╭─ PROVIDED RECORDS

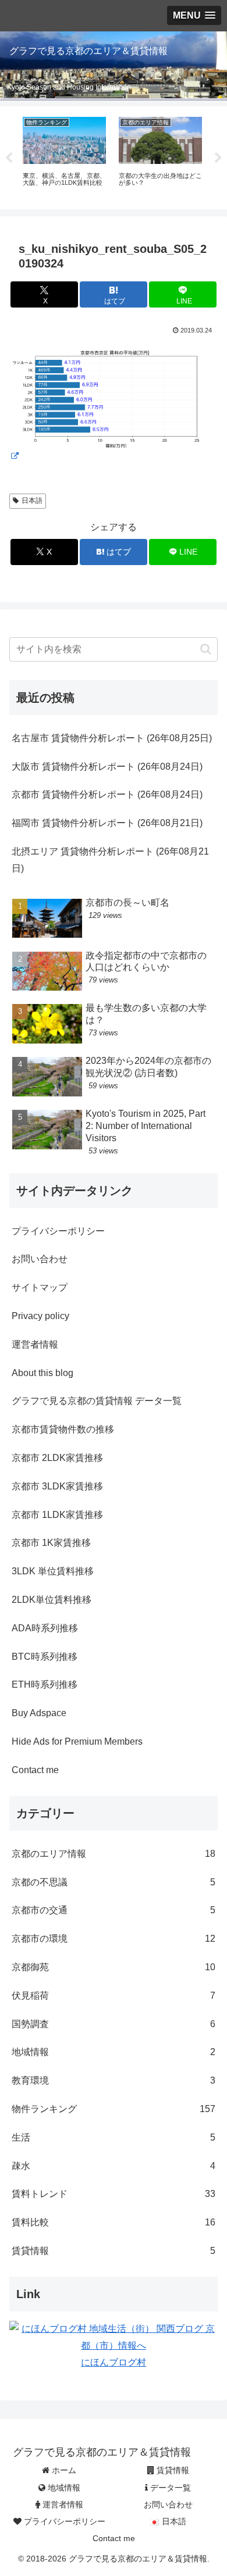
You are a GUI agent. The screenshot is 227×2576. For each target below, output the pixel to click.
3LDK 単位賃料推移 (53, 1571)
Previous (9, 158)
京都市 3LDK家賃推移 (57, 1486)
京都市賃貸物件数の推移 (63, 1429)
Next (218, 158)
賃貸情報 (171, 2470)
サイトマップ (40, 1287)
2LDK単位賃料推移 (51, 1600)
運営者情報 (35, 1344)
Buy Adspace (39, 1713)
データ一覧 (169, 2487)
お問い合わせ (40, 1259)
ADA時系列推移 (45, 1628)
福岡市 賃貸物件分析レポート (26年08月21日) (107, 823)
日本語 (32, 500)
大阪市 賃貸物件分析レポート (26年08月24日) (107, 766)
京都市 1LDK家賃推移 (57, 1515)
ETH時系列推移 (44, 1684)
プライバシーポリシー (58, 1231)
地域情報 (62, 2487)
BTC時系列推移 (44, 1657)
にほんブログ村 (113, 2362)
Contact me (35, 1770)
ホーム (62, 2470)
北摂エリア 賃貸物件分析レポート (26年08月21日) (110, 859)
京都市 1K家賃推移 (51, 1543)
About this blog (42, 1373)
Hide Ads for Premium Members (77, 1741)
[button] (206, 649)
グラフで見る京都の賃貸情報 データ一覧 (97, 1401)
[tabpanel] (64, 156)
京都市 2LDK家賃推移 (57, 1458)
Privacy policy (40, 1316)
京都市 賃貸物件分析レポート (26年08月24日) (107, 794)
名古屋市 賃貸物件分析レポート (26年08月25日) (112, 738)
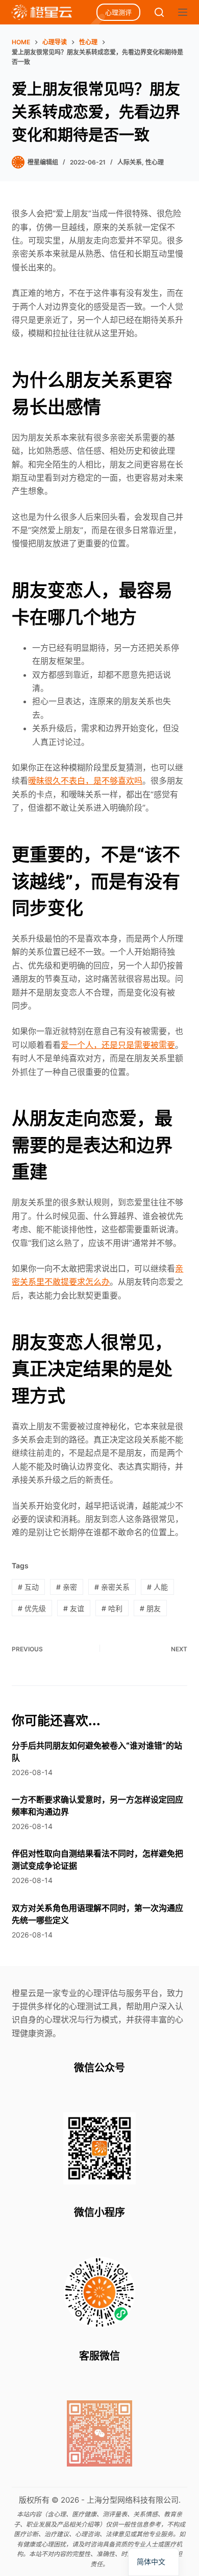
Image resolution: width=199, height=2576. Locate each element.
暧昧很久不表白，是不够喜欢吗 (85, 780)
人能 (157, 1587)
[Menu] (182, 12)
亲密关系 (112, 1587)
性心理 (154, 162)
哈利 (112, 1608)
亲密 (66, 1587)
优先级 (32, 1608)
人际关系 (129, 162)
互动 (28, 1587)
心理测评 (118, 12)
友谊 (73, 1608)
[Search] (159, 12)
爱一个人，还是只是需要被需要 (118, 1045)
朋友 (150, 1608)
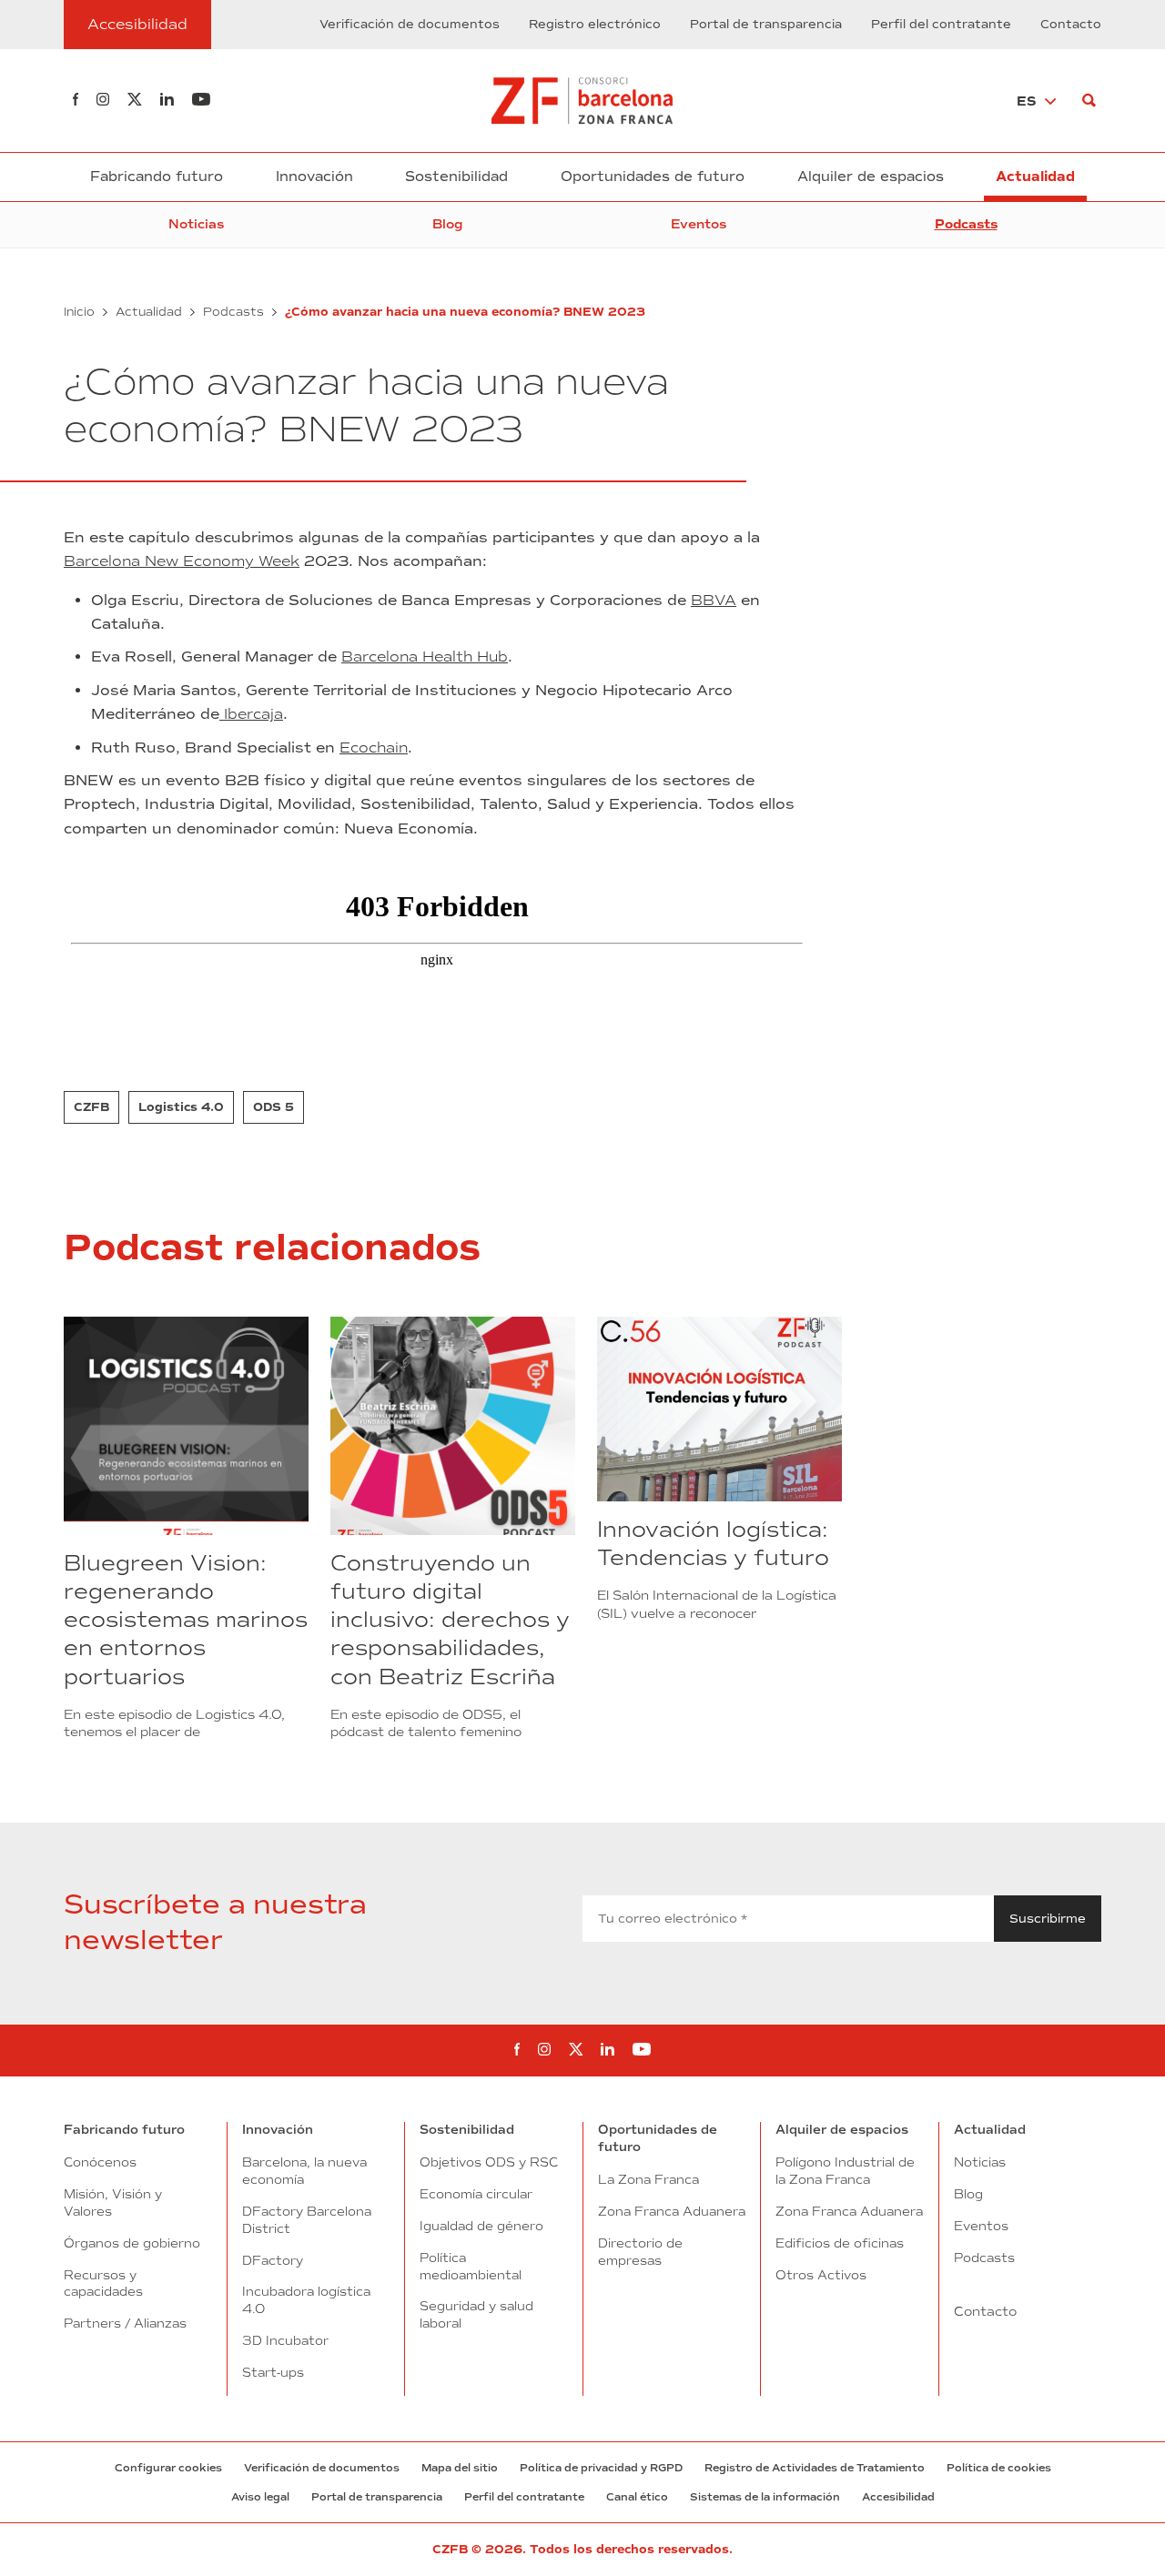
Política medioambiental (471, 2266)
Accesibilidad (898, 2496)
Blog (447, 224)
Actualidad (1035, 176)
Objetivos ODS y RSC (489, 2162)
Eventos (698, 224)
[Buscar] (1089, 100)
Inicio (79, 311)
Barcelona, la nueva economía (304, 2171)
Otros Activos (820, 2275)
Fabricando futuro (156, 176)
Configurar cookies (168, 2467)
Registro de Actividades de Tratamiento (814, 2467)
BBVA (713, 600)
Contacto (1070, 24)
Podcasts (966, 224)
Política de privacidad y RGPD (601, 2467)
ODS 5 (273, 1107)
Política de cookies (999, 2467)
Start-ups (273, 2372)
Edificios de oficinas (839, 2243)
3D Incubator (285, 2340)
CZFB (91, 1107)
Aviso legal (260, 2496)
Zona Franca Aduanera (671, 2211)
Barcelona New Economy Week (181, 561)
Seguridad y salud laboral (476, 2314)
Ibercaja (251, 713)
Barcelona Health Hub (424, 656)
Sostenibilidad (456, 176)
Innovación (314, 176)
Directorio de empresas (640, 2252)
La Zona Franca (648, 2179)
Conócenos (100, 2162)
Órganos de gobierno (132, 2243)
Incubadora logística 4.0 (306, 2300)
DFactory (272, 2260)
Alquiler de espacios (870, 176)
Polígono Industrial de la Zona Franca (845, 2171)
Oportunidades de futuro (653, 176)
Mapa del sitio (459, 2467)
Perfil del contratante (941, 24)
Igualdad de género (481, 2225)
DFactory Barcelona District (306, 2220)
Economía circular (476, 2194)
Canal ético (637, 2496)
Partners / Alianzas (125, 2323)
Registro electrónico (595, 24)
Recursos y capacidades (103, 2283)
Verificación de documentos (409, 24)
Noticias (196, 224)
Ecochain (373, 747)
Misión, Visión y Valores (113, 2202)
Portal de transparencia (766, 24)
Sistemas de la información (765, 2496)
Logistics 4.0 (181, 1107)
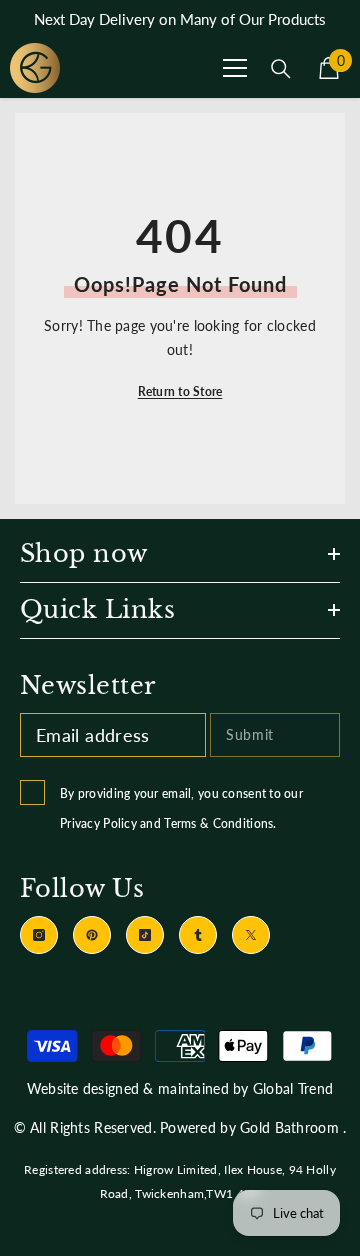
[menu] (235, 68)
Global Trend (293, 1088)
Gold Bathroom (289, 1127)
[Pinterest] (92, 935)
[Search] (281, 69)
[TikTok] (145, 935)
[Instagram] (39, 935)
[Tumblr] (198, 935)
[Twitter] (251, 935)
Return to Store (180, 391)
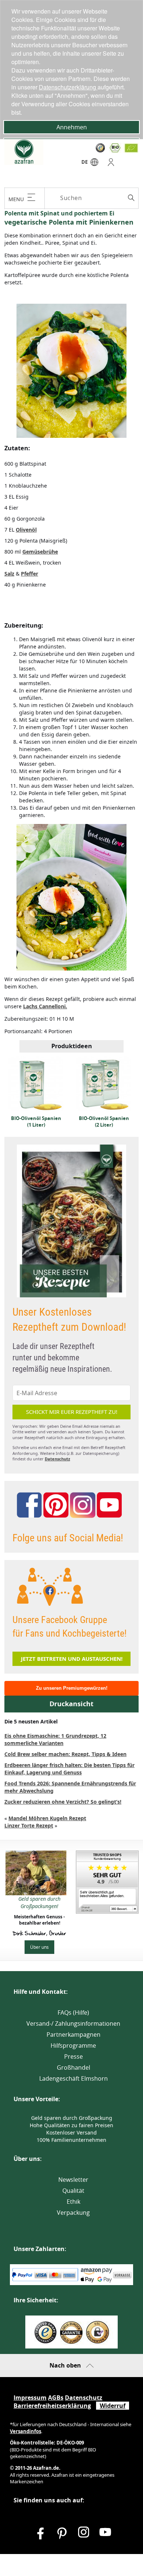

╰─

TASK DETAILS :: Images stay out; everything else in the records must be given again exactly.

COMPLETED TASK ::
You are a GUI agent. The screenshot is 227×2576. For each target below, output the pixel to click.
3LDK 単位賃料推移 (53, 1571)
Previous (9, 158)
京都市 3LDK家賃推移 (57, 1486)
京都市賃貸物件数の推移 (63, 1429)
Next (218, 158)
賃貸情報 (171, 2470)
サイトマップ (40, 1287)
2LDK単位賃料推移 (51, 1600)
運営者情報 (35, 1344)
Buy Adspace (39, 1713)
データ一覧 (169, 2487)
お問い合わせ (40, 1259)
ADA時系列推移 (45, 1628)
福岡市 賃貸物件分析レポート (26年08月21日) (107, 823)
日本語 (32, 500)
大阪市 賃貸物件分析レポート (26年08月24日) (107, 766)
京都市 1LDK家賃推移 (57, 1515)
ETH時系列推移 (44, 1684)
プライバシーポリシー (58, 1231)
地域情報 (62, 2487)
BTC時系列推移 (44, 1657)
にほんブログ村 (113, 2362)
Contact me (35, 1770)
ホーム (62, 2470)
北摂エリア 賃貸物件分析レポート (26年08月21日) (110, 859)
京都市 1K家賃推移 (51, 1543)
About this blog (42, 1373)
Hide Ads for Premium Members (77, 1741)
[button] (206, 649)
グラフで見る京都の賃貸情報 データ一覧 (97, 1401)
[tabpanel] (64, 156)
京都市 2LDK家賃推移 (57, 1458)
Privacy policy (40, 1316)
京都市 賃貸物件分析レポート (26年08月24日) (107, 794)
名古屋市 賃貸物件分析レポート (26年08月25日) (112, 738)
Image resolution: width=199, height=2576. Locate each element.
暧昧很久不表白，是不够喜欢吗 (85, 780)
人能 (157, 1587)
[Menu] (182, 12)
亲密关系 (112, 1587)
性心理 (154, 162)
哈利 (112, 1608)
亲密 (66, 1587)
优先级 (32, 1608)
人际关系 (129, 162)
互动 (28, 1587)
心理测评 (118, 12)
友谊 (73, 1608)
[Search] (159, 12)
爱一个人，还是只是需要被需要 (118, 1045)
朋友 (150, 1608)
Política medioambiental (471, 2266)
Accesibilidad (898, 2496)
Blog (447, 224)
Actualidad (1035, 176)
Objetivos ODS y RSC (489, 2162)
Eventos (698, 224)
[Buscar] (1089, 100)
Inicio (79, 311)
Barcelona, la nueva economía (304, 2171)
Otros Activos (820, 2275)
Fabricando futuro (156, 176)
Configurar cookies (168, 2467)
Registro de Actividades de Tratamiento (814, 2467)
BBVA (713, 600)
Contacto (1070, 24)
Podcasts (966, 224)
Política de privacidad y RGPD (601, 2467)
ODS 5 (273, 1107)
Política de cookies (999, 2467)
Start-ups (273, 2372)
Edificios de oficinas (839, 2243)
3D Incubator (285, 2340)
CZFB (91, 1107)
Aviso legal (260, 2496)
Zona Franca Aduanera (671, 2211)
Barcelona New Economy Week (181, 561)
Seguridad y salud laboral (476, 2314)
Ibercaja (251, 713)
Barcelona Health Hub (424, 656)
Sostenibilidad (456, 176)
Innovación (314, 176)
Directorio de empresas (640, 2252)
La Zona Franca (648, 2179)
Conócenos (100, 2162)
Órganos de gobierno (132, 2243)
Incubadora logística 4.0 (306, 2300)
DFactory (272, 2260)
Alquiler de espacios (870, 176)
Polígono Industrial de la Zona Franca (845, 2171)
Oportunidades de futuro (653, 176)
Mapa del sitio (459, 2467)
Perfil del contratante (941, 24)
Igualdad de género (481, 2225)
DFactory Barcelona District (306, 2220)
Economía circular (476, 2194)
Canal ético (637, 2496)
Partners / Alianzas (125, 2323)
Registro electrónico (595, 24)
Recursos y capacidades (103, 2283)
Verificación de documentos (409, 24)
Noticias (196, 224)
Ecochain (373, 747)
Misión, Visión y Valores (113, 2202)
Portal de transparencia (766, 24)
Sistemas de la información (765, 2496)
Logistics 4.0 (181, 1107)
[menu] (235, 68)
Global Trend (293, 1088)
Gold Bathroom (289, 1127)
[Pinterest] (92, 935)
[Search] (281, 69)
[TikTok] (145, 935)
[Instagram] (39, 935)
[Tumblr] (198, 935)
[Twitter] (251, 935)
Return to Store (180, 391)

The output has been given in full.